Going into labour naturally is both safer and healthier (Terreri, 2020), unless there are strong medical indications to be induced. So, what are some tried and tested ways to get the process started?

A ‘’Stretch and Sweep’’
Your midwife or doctor can sweep the membranes, which releases hormones or prostaglandins that encourage cervical ripening and thinning out. It is safe and can be done daily if needed (Westmead Hospital, 2019). This method is done with a vaginal examination, and some women report it to be uncomfortable, however it is a worthwhile method to try.

Clitoral Stimulation and Sex
Clitoral stimulation and female orgasm will produce an abundance of the ‘love’ hormone, Oxytocin. This may kick-start your early labour.  Sex is recommended because sperm contains prostaglandins, which are cervical ripening agents. You may need to try these methods more than once!

Nipple Stimulation
Not only is it beneficial to store some of your colostrum for later use, nipple stimulation can also release oxytocin. You can try to stimulate the nipple with expressing for a few minutes each hour, or multiple times throughout the day to release these hormones. Many find that you will need to stimulate the nipple gently throughout the day to feel the effects.

Acupressure Points
There are easy to access online resources to find successfully find and use acupressure points to stimulate labour. These points can be used by you and your partner to stimulate these points on your body from 36 weeks, encouraging your cervix to soften and thin. Debra Betts’ online resources are fantastic and easy to follow with pictures, videos and easy to follow instructions. Different acupressure points can be used not only to induce labour, but for labour pain, nausea and more (Betts, 2020).

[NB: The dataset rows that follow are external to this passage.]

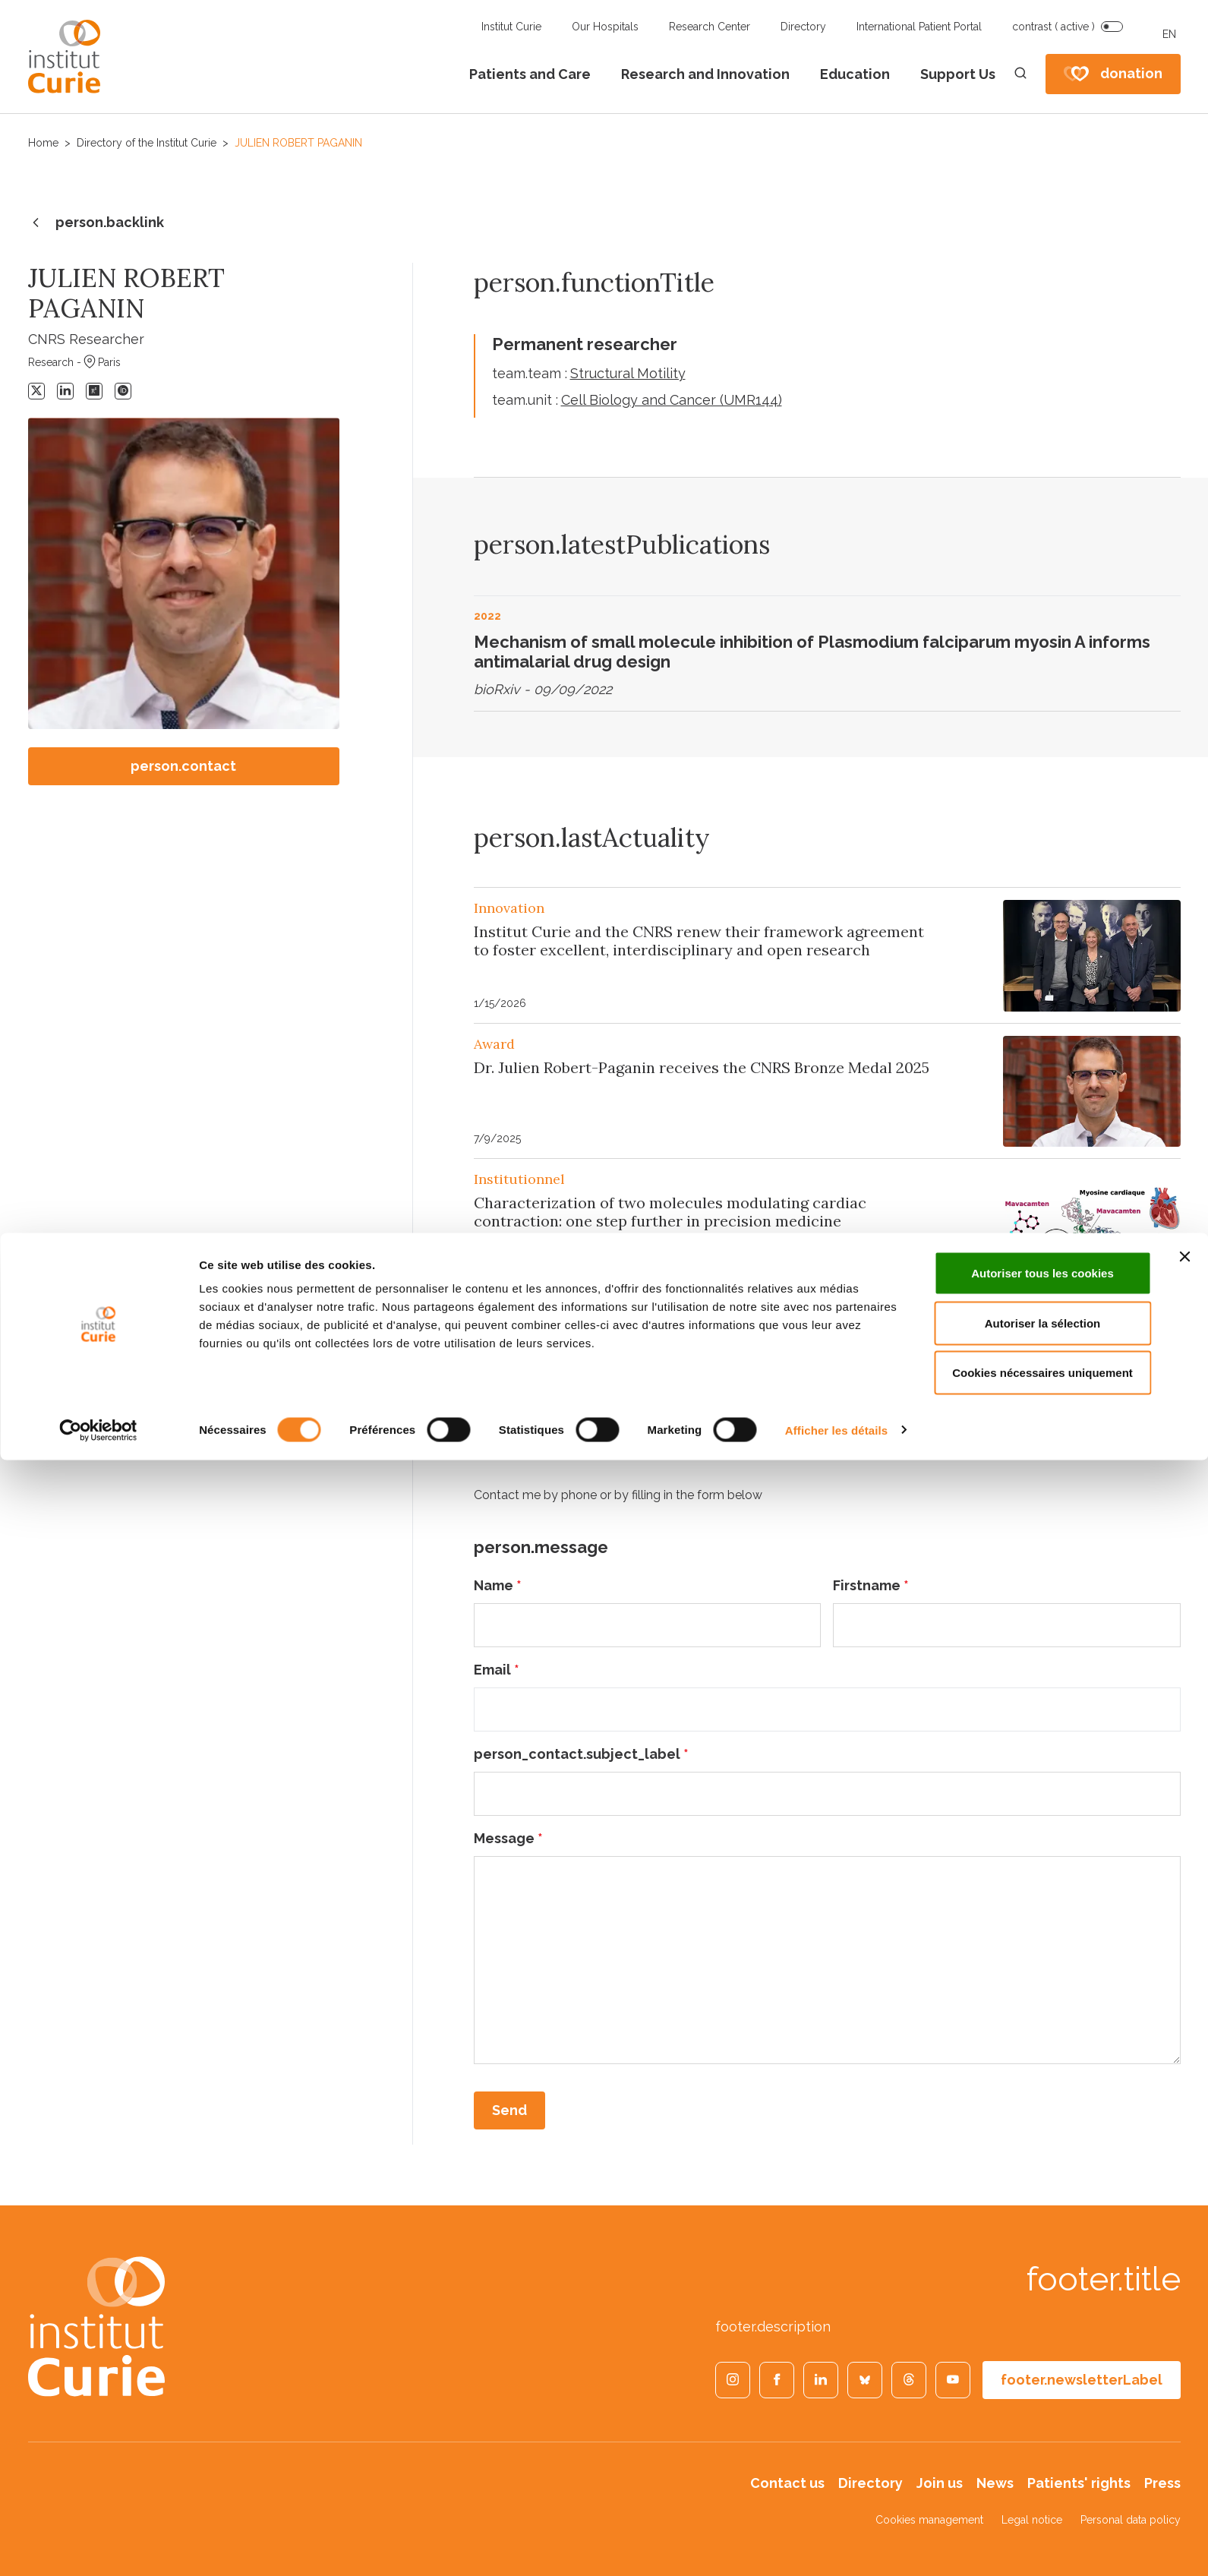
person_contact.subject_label (581, 1754)
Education (855, 74)
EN (1169, 34)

Acupuncture and Reflexology
Using certain acupuncture points and pressure points can stimulate labour. Please be sure to find a recommended and suitable practitioner for pregnancy and your needs.

Herbal Supplements
There are a range of herbal supplements that are thought to help induce labour, such as blue and black cohosh, evening primrose oil, raspberry leaf extract and more. However, there is little evidence at the present to prove their effectiveness.

Evening Primrose Oil
This is a method to ripen and soften to the cervix with the linoleic acid found in it. Used orally or internally, it is said to imitate prostaglandins. An oral dose of 2-3 500mg tablets from 36 weeks, or vaginally, you can insert 2-3capsules up into the cervix before bed. Though there isn’t enough scientific evidence as yet to support its use, some women do claim it works (Medical News Today, 2019). There are also some contraindications, such as women who take the anticoagulant, warfarin (Medical News Today, 2019).

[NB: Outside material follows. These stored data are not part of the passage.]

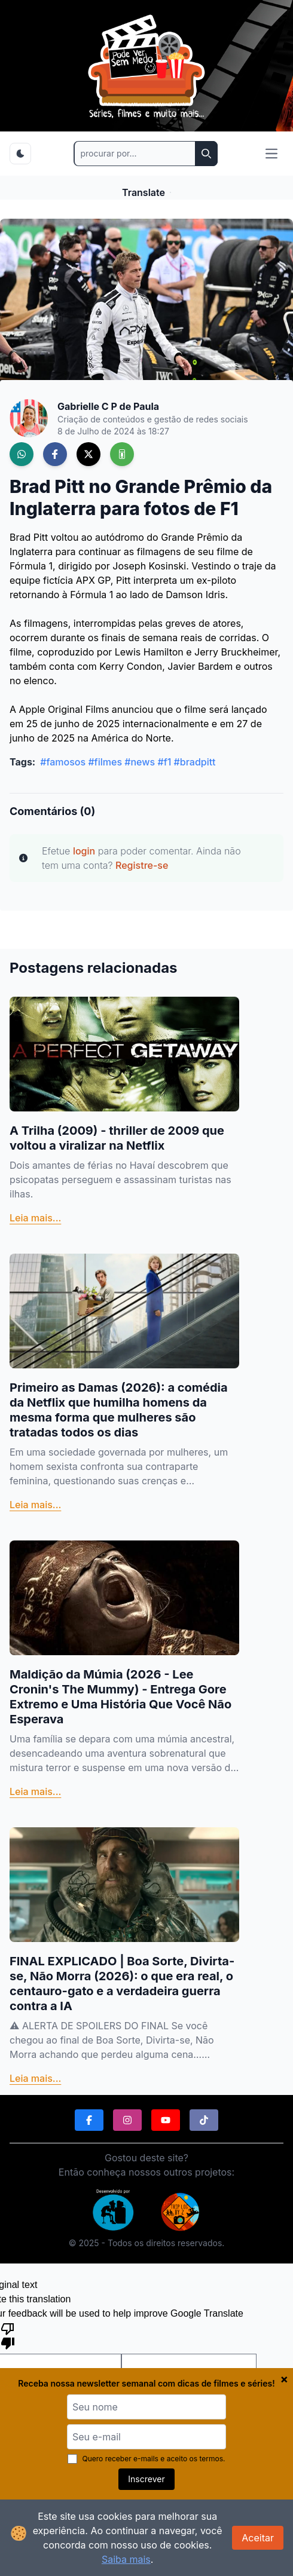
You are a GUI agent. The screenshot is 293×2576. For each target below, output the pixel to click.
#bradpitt (195, 762)
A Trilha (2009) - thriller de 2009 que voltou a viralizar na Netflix (117, 1138)
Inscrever (146, 2479)
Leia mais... (35, 1218)
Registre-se (141, 865)
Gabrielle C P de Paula (108, 406)
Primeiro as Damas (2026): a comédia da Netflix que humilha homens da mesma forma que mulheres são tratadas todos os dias (119, 1409)
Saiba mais (126, 2559)
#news (139, 762)
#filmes (105, 762)
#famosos (63, 762)
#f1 (164, 762)
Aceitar (258, 2538)
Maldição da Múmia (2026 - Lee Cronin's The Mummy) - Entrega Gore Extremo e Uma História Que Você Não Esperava (120, 1696)
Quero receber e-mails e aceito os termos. (146, 2459)
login (84, 851)
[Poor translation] (8, 2335)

There are many other known methods to induce labour, some are proven and some are not. These methods include: eating date fruits, exercise, drinking castor oil, and more and are all worth reading, trying and/or researching. There is massive value in going into labour naturally, so if these methods help you to avoid an induction, they are worth trying!

References:

  1. Australian government department of health. (2019). 62 Prolonged Pregnancy.
  2. Australian Institute of Health and Welfare. (2019). National Core Maternity Indicators.
  3. Betts, D. (2020). Debra Betts-Acupressure for Pregnancy and Childbirth. Retrieved from https://acupuncture.rhizome.net.nz/
  4. Can evening primrose oil help induce labour? (2019). Medical News Today.
  5. McDonnell R 2011. Induction of labour. O&G Magazine 13(3):62–4.
  6. Terreri, C. (2020). Why it’s worth waiting to go into labour.
  7. Women’s & Newborn Health. Westmead Hospital. (2019). Natural ways to bring on labour.